**Task goal**
Extract all of the records below, reproducing every line word for word.

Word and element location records
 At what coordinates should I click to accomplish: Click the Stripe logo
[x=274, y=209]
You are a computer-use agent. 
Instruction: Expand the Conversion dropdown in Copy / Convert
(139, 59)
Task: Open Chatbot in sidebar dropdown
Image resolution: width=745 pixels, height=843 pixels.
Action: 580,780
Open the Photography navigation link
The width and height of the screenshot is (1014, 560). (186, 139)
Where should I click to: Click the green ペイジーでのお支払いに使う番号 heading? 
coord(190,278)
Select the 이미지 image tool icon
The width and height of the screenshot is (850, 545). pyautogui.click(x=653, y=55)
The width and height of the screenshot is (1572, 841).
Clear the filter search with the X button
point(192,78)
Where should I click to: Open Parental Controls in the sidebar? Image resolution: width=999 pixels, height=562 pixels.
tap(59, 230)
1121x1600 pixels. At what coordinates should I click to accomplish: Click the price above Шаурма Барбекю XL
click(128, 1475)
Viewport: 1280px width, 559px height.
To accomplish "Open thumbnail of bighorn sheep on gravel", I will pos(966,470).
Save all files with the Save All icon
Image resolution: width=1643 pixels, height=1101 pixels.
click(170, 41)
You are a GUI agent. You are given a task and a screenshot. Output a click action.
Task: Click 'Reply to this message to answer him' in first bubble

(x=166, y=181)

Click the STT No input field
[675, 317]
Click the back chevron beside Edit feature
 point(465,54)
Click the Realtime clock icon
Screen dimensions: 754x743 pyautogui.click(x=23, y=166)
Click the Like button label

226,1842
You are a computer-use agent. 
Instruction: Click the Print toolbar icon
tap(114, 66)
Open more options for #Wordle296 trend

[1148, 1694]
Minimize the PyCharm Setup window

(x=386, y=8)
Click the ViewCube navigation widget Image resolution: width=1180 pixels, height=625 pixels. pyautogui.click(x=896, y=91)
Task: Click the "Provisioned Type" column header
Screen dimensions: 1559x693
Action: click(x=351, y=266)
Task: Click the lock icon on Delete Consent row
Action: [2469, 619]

**The completed task**
 At what coordinates should I click to accomplish: Click the Stripe logo
[x=274, y=209]
You are a computer-use agent. 
Instruction: Expand the Conversion dropdown in Copy / Convert
(139, 59)
Task: Open Chatbot in sidebar dropdown
Image resolution: width=745 pixels, height=843 pixels.
Action: 580,780
Open the Photography navigation link
The width and height of the screenshot is (1014, 560). (186, 139)
Where should I click to: Click the green ペイジーでのお支払いに使う番号 heading? 
coord(190,278)
Select the 이미지 image tool icon
The width and height of the screenshot is (850, 545). pyautogui.click(x=653, y=55)
The width and height of the screenshot is (1572, 841).
Clear the filter search with the X button
point(192,78)
Where should I click to: Open Parental Controls in the sidebar? Image resolution: width=999 pixels, height=562 pixels.
tap(59, 230)
1121x1600 pixels. At what coordinates should I click to accomplish: Click the price above Шаурма Барбекю XL
click(128, 1475)
Viewport: 1280px width, 559px height.
To accomplish "Open thumbnail of bighorn sheep on gravel", I will pos(966,470).
Save all files with the Save All icon
Image resolution: width=1643 pixels, height=1101 pixels.
click(170, 41)
You are a GUI agent. You are given a task and a screenshot. Output a click action.
Task: Click 'Reply to this message to answer him' in first bubble

(x=166, y=181)

Click the STT No input field
[675, 317]
Click the back chevron beside Edit feature
 point(465,54)
Click the Realtime clock icon
Screen dimensions: 754x743 pyautogui.click(x=23, y=166)
Click the Like button label

226,1842
You are a computer-use agent. 
Instruction: Click the Print toolbar icon
tap(114, 66)
Open more options for #Wordle296 trend

[1148, 1694]
Minimize the PyCharm Setup window

(x=386, y=8)
Click the ViewCube navigation widget Image resolution: width=1180 pixels, height=625 pixels. pyautogui.click(x=896, y=91)
Task: Click the "Provisioned Type" column header
Screen dimensions: 1559x693
Action: click(x=351, y=266)
Task: Click the lock icon on Delete Consent row
Action: [2469, 619]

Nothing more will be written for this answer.